Mark Chapman, chairman of the county’s union, which represents 1,300 firefighters, demanded urgent action from the government to help his ‘Australian brothers and sisters’.
It comes as deadly infernos continue to devastate huge swathes of Australia, killing at least 24 people since September.
Now, an army of more than 600 firefighters from all parts of the UK, including Hampshire, have volunteered to help – but first need the nod from the government.
Mr Chapman, who lives in Portsmouth and has been a firefighter for 19 years, said: ‘Australia is facing an unprecedented challenge fighting fires on a scale that has never been seen before.
‘The response from UK firefighters has been phenomenal. There has been no hesitation in firefighters stepping forward, evidenced by over 600 agreeing to volunteer within 48 hours.’
Mr Chapman added the army of volunteers could provide both logistical support and vital relief for their exhausted Australian counterparts.
However, the 41-year-old said it was ‘disappointing’ the British government had not offered any ‘credible support’ to Australia.
‘Unfortunately it looks like firefighters will again be stepping up where the government fails to act,’ Mr Chapman added.
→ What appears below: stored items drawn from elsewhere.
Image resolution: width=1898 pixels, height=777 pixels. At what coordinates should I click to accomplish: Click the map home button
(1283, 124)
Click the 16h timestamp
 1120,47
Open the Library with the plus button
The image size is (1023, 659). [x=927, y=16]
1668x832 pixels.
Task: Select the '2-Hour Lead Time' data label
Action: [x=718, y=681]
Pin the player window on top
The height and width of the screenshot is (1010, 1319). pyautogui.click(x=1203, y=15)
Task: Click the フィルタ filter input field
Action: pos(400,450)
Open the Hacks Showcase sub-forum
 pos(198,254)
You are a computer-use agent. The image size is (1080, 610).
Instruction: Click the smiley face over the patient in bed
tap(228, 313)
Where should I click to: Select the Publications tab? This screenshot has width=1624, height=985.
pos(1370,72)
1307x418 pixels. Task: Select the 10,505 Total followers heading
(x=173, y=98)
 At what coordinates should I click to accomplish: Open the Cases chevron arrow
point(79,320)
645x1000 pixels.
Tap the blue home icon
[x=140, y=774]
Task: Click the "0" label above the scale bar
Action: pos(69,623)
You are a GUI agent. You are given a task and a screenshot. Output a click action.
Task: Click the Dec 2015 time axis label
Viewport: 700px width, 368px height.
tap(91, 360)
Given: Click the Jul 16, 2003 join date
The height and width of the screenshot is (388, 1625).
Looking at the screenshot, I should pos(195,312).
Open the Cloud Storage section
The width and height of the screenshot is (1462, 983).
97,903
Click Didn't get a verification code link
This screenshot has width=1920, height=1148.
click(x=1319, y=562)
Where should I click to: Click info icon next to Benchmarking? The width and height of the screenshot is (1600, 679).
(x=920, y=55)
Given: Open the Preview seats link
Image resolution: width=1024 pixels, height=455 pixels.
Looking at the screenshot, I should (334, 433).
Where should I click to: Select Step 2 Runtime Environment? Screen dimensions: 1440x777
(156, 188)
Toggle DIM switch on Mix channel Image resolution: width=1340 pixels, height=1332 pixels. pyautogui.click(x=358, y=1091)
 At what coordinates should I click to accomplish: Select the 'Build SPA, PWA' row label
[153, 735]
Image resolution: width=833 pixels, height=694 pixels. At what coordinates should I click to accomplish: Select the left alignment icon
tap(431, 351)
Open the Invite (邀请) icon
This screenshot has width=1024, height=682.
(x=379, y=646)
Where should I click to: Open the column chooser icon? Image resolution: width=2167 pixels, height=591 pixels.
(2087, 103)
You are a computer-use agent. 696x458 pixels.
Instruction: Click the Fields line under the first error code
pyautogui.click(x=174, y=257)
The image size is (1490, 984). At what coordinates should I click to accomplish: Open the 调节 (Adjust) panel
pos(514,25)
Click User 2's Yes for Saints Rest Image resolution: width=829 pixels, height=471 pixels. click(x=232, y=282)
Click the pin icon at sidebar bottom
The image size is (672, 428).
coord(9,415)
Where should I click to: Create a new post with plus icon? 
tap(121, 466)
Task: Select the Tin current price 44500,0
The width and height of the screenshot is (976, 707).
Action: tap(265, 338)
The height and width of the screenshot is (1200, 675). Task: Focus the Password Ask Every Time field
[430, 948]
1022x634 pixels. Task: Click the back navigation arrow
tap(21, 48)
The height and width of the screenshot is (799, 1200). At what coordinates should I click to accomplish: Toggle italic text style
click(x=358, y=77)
Fires have so far engulfed about six million hectares – almost three times the size of Wales – of bush, forest and parks.
A staggering 500 million animals are estimated to have been killed in the infernos.
Portsmouth North MP Ms Mordaunt said the Australian teams were now ‘exhausted’ and insisted the UK had plenty to offer.
‘We have that expertise in our fire service and I’m not surprised that so many UK firefighters want to volunteer to help,’ she said.
‘They do work overseas in disaster situations. They also train alongside a network of 60 UK organisations here in Portsmouth, who could also be helpful.
‘This includes veterinary care, mapping, planning and communications and many other skills in need. To everyone stepping up I say a huge thank you.’
Last night Australian prime minister Scott Morrison pledged $2bn (£1.1bn) towards a recovery programme over the next two years.
It came after he announced the largest military call-up in the country's recent history, mobilising up to 3,000 reservists to assist exhausted volunteer firefighters.
The Australian navy has already been called in to help evacuate more than 1,000 people trapped in the fire-ravaged town of Mallacoota on the Victoria coast, east of Melbourne.
The News has approached the government for comment.